Jean-Claude Van Hove

v

CNP Assurances SA

(Request for a preliminary ruling from the

tribunal de grande instance de Nîmes)

(Reference for a preliminary ruling — Directive 93/13/EEC — Unfair terms — Insurance contract — Article 4(2) — Assessment of the unfairness of contractual terms — Exclusion of terms relating to the main subject-matter of the contract — Term intended to ensure that mortgage loan repayments are covered — Borrower’s total incapacity for work — Exclusion from cover in the event of recognised fitness to undertake an activity, paid or otherwise)

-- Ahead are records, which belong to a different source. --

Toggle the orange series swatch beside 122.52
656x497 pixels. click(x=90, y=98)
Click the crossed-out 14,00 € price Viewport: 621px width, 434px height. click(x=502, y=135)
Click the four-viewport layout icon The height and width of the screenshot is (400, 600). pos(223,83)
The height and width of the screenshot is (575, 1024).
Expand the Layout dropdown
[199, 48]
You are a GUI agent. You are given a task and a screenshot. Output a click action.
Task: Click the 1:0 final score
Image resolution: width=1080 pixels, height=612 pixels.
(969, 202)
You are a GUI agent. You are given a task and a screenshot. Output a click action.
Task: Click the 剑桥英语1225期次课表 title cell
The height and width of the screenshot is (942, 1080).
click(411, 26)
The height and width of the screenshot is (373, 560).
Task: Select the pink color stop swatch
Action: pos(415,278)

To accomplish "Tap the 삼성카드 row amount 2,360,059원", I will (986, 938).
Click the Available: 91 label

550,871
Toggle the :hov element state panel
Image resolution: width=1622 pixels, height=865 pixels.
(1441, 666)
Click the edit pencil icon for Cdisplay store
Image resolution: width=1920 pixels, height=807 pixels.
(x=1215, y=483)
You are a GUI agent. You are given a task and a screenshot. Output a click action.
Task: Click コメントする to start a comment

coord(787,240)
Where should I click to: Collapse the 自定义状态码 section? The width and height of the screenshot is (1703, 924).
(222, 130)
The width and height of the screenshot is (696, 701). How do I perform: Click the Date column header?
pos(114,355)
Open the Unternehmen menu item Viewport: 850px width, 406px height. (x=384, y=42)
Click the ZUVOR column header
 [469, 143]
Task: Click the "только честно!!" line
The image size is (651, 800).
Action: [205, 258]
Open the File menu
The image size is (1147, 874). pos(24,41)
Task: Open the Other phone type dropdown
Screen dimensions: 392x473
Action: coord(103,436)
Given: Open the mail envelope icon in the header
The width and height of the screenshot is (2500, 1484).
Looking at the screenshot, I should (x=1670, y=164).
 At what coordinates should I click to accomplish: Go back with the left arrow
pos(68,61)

Summary — Judgment of the Court (Third Chamber), 23 April 2015

Consumer protection — Unfair terms in consumer contracts — Directive 93/13 — Scope — Terms defining the main subject-matter of the contract or concerning the price or the remuneration and the services or goods supplied as consideration — Concept — Term included in an insurance contract, related to a mortgage loan, intended to ensure that loan repayments payable to the lender will be covered in the event of the borrower’s total incapacity for work — Included — Conditions

(Council Directive 93/13, Art. 4(2))

Article 4(2) of Council Directive 93/13 on unfair terms in consumer contracts must be interpreted as meaning that a term of an insurance contract intended to ensure that loan repayments payable to the lender will be covered in the event of the borrower’s total incapacity for work falls within the exception set out in that provision only where the referring court finds:

–        first, that, having regard to the having regard to the nature, general scheme and the stipulations of the contractual framework of which it forms part, and to its legal and factual context, that term lays down an essential component of that contractual framework, and, as such, characterises it, and,

–        secondly, that that term is drafted in plain, intelligible language, that is to say that it is not only grammatically intelligible to the consumer, but also that the contract sets out transparently the specific functioning of the arrangements to which the relevant term refers and the relationship between those arrangements and the arrangements laid down in respect of other contractual terms, so that that consumer is in a position to evaluate, on the basis of precise, intelligible criteria, the economic consequences for him which derive from it.

The fact that the insurance contract forms part of a broader contractual framework and is related to the loan contracts could be also relevant in this context. The consumer cannot be required, when concluding related contracts, to have the same vigilance regarding the extent of the risks covered by that insurance contract as he would if he had concluded that contract and the loan contracts separately.